Task input —
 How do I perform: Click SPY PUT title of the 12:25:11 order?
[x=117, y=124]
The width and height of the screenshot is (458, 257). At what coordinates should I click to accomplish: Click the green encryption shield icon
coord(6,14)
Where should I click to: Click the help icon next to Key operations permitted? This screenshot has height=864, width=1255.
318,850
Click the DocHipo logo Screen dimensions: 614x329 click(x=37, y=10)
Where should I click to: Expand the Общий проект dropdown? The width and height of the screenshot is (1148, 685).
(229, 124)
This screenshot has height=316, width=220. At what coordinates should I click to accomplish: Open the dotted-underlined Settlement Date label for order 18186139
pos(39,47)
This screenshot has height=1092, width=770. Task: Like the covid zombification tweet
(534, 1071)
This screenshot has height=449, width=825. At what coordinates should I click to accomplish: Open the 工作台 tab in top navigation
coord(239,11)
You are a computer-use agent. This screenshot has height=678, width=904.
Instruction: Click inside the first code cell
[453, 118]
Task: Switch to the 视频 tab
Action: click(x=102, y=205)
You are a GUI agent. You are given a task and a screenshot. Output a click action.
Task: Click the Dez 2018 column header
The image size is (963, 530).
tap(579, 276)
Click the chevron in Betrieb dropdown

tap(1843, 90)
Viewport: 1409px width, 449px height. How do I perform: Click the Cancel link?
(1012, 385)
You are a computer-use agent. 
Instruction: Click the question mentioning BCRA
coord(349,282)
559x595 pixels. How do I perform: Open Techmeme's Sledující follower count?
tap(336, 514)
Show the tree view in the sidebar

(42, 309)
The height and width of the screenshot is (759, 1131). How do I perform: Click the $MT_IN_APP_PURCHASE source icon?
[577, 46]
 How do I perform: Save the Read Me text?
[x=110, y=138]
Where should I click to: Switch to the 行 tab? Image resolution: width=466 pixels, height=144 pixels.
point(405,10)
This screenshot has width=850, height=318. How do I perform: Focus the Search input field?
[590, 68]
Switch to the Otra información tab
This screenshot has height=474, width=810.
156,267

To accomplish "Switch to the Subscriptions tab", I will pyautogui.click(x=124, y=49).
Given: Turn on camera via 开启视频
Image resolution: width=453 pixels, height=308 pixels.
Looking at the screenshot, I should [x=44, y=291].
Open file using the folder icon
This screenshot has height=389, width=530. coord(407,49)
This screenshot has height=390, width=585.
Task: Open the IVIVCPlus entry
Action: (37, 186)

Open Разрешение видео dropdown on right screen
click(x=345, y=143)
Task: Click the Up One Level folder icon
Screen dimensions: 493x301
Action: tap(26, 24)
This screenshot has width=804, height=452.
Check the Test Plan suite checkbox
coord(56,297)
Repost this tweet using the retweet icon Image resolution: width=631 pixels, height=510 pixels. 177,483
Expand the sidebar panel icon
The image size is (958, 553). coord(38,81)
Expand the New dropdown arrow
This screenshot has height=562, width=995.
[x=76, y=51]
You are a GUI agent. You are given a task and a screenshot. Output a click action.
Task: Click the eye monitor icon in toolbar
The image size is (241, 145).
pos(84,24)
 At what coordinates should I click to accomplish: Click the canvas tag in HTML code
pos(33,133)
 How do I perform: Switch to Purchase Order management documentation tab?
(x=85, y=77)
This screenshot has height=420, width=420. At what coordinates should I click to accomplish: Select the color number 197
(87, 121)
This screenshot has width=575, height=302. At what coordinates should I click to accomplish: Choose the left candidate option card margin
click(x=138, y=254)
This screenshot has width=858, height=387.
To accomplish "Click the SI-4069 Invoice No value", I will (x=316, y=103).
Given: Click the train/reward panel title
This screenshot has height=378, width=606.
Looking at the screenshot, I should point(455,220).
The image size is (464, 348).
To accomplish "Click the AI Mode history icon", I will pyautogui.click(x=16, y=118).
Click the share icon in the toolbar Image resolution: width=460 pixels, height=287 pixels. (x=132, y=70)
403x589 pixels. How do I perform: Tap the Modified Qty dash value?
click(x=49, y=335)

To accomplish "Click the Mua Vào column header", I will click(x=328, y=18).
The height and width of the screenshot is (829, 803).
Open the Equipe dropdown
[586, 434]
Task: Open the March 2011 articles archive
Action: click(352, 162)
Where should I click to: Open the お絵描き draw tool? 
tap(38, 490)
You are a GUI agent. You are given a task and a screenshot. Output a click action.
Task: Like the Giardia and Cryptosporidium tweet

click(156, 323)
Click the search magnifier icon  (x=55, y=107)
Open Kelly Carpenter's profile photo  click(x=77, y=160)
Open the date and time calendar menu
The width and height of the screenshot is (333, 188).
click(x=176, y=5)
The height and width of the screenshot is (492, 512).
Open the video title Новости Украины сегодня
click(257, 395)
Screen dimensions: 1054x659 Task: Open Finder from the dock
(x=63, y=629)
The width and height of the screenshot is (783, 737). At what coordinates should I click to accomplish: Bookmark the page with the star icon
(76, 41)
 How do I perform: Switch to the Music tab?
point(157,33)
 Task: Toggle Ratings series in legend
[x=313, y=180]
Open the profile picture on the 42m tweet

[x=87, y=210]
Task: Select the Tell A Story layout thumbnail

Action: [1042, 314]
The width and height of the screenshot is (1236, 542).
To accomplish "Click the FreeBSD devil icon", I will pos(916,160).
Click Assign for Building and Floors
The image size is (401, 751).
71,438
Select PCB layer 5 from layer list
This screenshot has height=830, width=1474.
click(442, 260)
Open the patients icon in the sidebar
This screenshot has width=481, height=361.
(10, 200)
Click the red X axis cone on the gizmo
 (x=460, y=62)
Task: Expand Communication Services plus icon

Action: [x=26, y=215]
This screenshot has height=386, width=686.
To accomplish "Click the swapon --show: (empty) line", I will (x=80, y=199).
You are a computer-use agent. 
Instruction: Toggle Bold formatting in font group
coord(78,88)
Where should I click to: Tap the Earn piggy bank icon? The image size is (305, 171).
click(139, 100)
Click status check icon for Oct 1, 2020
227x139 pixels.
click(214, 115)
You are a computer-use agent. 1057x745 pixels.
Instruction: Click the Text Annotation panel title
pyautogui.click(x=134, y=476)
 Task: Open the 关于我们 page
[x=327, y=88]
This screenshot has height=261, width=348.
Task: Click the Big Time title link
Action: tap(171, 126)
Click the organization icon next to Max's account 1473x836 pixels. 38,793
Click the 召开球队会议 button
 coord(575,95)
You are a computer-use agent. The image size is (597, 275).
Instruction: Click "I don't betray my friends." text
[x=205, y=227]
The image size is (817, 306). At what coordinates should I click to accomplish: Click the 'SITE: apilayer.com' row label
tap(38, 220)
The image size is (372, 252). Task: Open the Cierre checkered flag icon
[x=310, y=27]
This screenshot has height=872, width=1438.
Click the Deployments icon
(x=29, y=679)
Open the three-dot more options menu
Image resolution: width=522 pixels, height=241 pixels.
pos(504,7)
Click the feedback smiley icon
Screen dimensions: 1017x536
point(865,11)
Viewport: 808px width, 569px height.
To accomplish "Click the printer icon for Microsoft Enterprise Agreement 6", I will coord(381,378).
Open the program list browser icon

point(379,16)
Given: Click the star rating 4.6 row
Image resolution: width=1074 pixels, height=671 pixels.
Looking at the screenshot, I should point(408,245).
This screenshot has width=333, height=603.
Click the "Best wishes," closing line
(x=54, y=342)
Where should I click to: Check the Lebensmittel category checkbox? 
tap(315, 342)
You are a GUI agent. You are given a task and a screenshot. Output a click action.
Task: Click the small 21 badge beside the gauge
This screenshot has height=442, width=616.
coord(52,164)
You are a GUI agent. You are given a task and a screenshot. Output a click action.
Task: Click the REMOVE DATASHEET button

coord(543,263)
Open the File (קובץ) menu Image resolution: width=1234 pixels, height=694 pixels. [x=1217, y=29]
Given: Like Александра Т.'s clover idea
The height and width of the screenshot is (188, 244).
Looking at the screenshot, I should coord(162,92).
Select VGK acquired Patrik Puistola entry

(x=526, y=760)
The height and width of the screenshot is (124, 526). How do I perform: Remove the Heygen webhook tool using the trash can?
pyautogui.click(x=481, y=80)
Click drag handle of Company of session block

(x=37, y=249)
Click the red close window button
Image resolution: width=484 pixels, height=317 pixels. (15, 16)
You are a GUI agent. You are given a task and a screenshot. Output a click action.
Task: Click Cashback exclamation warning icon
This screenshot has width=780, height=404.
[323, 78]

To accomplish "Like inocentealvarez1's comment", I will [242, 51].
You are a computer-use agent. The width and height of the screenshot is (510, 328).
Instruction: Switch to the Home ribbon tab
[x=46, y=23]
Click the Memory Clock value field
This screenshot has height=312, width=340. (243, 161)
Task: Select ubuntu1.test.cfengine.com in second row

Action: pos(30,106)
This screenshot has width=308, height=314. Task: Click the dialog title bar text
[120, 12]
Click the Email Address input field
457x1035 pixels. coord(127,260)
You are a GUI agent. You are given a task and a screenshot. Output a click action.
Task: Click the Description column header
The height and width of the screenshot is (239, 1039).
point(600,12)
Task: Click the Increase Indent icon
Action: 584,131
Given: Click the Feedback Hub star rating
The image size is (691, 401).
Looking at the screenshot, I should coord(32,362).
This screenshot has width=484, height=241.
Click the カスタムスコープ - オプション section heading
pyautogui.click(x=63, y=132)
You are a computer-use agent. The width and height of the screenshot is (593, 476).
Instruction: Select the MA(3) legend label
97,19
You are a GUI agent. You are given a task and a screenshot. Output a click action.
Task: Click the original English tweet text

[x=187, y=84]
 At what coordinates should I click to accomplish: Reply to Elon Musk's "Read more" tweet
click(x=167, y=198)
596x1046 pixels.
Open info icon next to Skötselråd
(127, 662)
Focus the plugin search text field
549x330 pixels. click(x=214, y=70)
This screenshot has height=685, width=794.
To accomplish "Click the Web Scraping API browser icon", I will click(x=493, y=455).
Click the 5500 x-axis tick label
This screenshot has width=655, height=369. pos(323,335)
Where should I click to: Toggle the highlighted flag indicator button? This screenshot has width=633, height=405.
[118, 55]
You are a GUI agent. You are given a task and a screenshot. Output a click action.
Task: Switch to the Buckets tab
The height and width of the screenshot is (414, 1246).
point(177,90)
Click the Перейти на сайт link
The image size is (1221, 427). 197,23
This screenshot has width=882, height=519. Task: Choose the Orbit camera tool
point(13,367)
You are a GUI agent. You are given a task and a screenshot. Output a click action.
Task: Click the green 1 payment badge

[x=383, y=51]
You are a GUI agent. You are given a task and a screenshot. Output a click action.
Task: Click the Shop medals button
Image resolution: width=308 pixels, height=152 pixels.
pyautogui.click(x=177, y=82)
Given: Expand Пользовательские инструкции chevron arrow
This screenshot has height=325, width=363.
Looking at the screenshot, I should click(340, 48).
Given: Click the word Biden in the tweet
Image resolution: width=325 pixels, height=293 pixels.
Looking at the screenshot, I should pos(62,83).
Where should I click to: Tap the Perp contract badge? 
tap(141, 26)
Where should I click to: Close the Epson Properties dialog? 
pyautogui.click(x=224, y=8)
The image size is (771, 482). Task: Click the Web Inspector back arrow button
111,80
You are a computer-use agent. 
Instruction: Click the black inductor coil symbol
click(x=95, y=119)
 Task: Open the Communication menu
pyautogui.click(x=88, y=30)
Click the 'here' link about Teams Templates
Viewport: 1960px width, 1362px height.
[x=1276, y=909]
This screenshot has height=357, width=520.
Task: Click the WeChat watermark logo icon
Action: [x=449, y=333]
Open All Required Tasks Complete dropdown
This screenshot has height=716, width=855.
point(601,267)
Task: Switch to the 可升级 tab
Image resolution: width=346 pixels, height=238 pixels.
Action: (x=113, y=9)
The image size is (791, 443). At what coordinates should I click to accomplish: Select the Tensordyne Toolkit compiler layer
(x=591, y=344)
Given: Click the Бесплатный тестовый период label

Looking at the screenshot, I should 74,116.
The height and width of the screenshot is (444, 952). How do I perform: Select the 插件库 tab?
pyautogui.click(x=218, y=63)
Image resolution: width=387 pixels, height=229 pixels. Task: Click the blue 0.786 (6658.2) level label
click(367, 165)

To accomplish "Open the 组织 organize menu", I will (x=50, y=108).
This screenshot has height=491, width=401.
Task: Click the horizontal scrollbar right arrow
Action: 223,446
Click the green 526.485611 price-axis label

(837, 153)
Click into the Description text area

What you are asked to do —
Lines holding "computer": please count them in the data above and reply with the number alone.

Response to the task —
8